Après les militaires, les Juifs: la France est aujourd'hui en émoi, abasourdie par les deux tueries qui viennent de faire sept morts, à Montauban puis Toulouse. Le meurtrier est vraisemblablement le même - même méthode, et surtout, même arme. Mais on en sait bien peu: il n'a laissé aucun message, aucune revendication.

La distance est si grande, entre les actes et ce que l'on sait de leur sens du point de vue de leur auteur, qu'il n'est possible, au mieux, que de démultiplier les hypothèses. Les plus délicates consistent à examiner la possibilité d'un lien entre le climat général, en France, et ces crimes, un peu à la manière dont on a pu comprendre après coup les motivations d'Anders Breivik, l'auteur du massacre de 76 personnes en Norvège, en juillet dernier - un assassin obsédé par le marxisme et la présence de l'islam en Europe.

Si l'émotion est considérable, en France, comme dans le monde, ce n'est pas tant du fait que des militaires ont été les premières victimes de cette série, c'est en raison du caractère antisémite des évènements de Toulouse.

Un premier point saute aux yeux: depuis une dizaine d'années, après un pic important, l'antisémitisme en France, à en suivre divers indicateurs, n'avait cessé de décroître.
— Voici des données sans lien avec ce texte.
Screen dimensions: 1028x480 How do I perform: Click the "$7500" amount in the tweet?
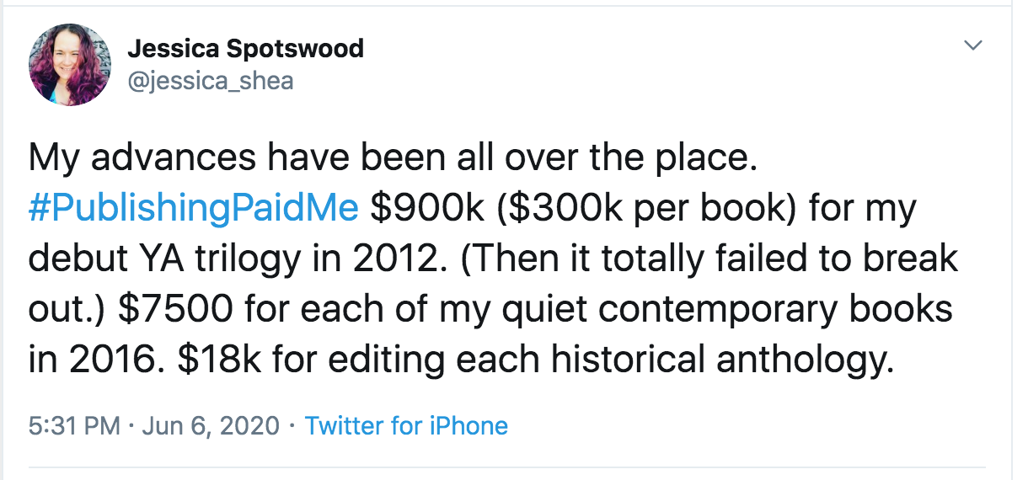coord(175,310)
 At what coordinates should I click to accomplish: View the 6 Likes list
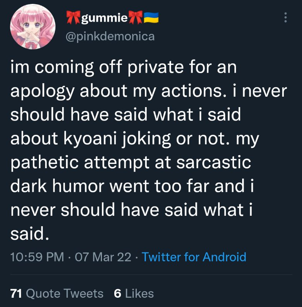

Il était mieux contrôlé; s'il s'agit des risques d'attentat contre des institutions juives, ou des communautés, la police et la justice sont dans ce pays particulièrement vigilantes. Il était refoulé en dehors de l'espace public, bien plus qu'avant, puisque Marine Le Pen, à la différence de son père, ne se livrait plus à de mauvais jeux de mots antisémites, ou que les thèses de Faurisson niant la réalité des chambres à gaz avaient perdu de leur impact.

Et contrairement à ce qui se passait dans le passé, la projection sur le sol français des tensions et des violences du Moyen-Orient passait moins activement par l'antisionisme que l'on pouvait observer dans certains milieux issus de l'immigration en provenance du monde arabo-musulman, virulent, lourd d'antisémitisme au nom de la cause palestinienne.

Dans le même climat de déclin de l'antisémitisme, la France, néanmoins, est agitée par des tensions qui tournent autour de la question de l'identité nationale. La hantise de l'autre, aujourd'hui, est moins celle des Juifs, certes, mais elle n'en est pas moins attisée, visant alors avant tout les musulmans, les immigrés, les gens du voyage, les Roms.

L'approche de la campagne présidentielle, puis la campagne elle-même, suspendue quelques heures en raison de la double tuerie, ont été depuis plusieurs mois l'occasion, pour la droite classique, sous la houlette de Nicolas Sarkozy, d'une véritable droitisation dominée par l'appel aux «valeurs nationales» et à la mise au pas de ce qui semble en entacher l'homogénéité.

L'excitation entretenue par la droite et l'extrême droite autour de l'islam et de l'immigration, la hantise du communautarisme font partie du contexte, et la question juive, ici, est hautement paradoxale: car tout en brandissant le drapeau d'une République ne voulant reconnaître dans l'espace public que des individus, libres et égaux en droit, et en dénonçant les minorités qui voudraient se faire reconnaître dans l'espace public, le pouvoir multiplie les signes de reconnaissance vis-à-vis d'une communauté particulière, les Juifs.

Le discours républicain est pris ici à son propre piège: comment peut-on se dire opposé au multiculturalisme et au communautarisme tout en apportant aux Juifs de France la reconnaissance, le soutien et les mesures de protection dont ils ont d'autant plus besoin qu'ils sont visibles dans l'espace public, avec leurs lieux de culte et/ou leurs écoles propres?

La France aujourd'hui se recueille de manière consensuelle, faisant preuve de santé morale. Demain, il faudra bien revenir aux enjeux de fond que la tuerie de Toulouse vient souligner, au-delà des émotions légitimes qu'elle suscite.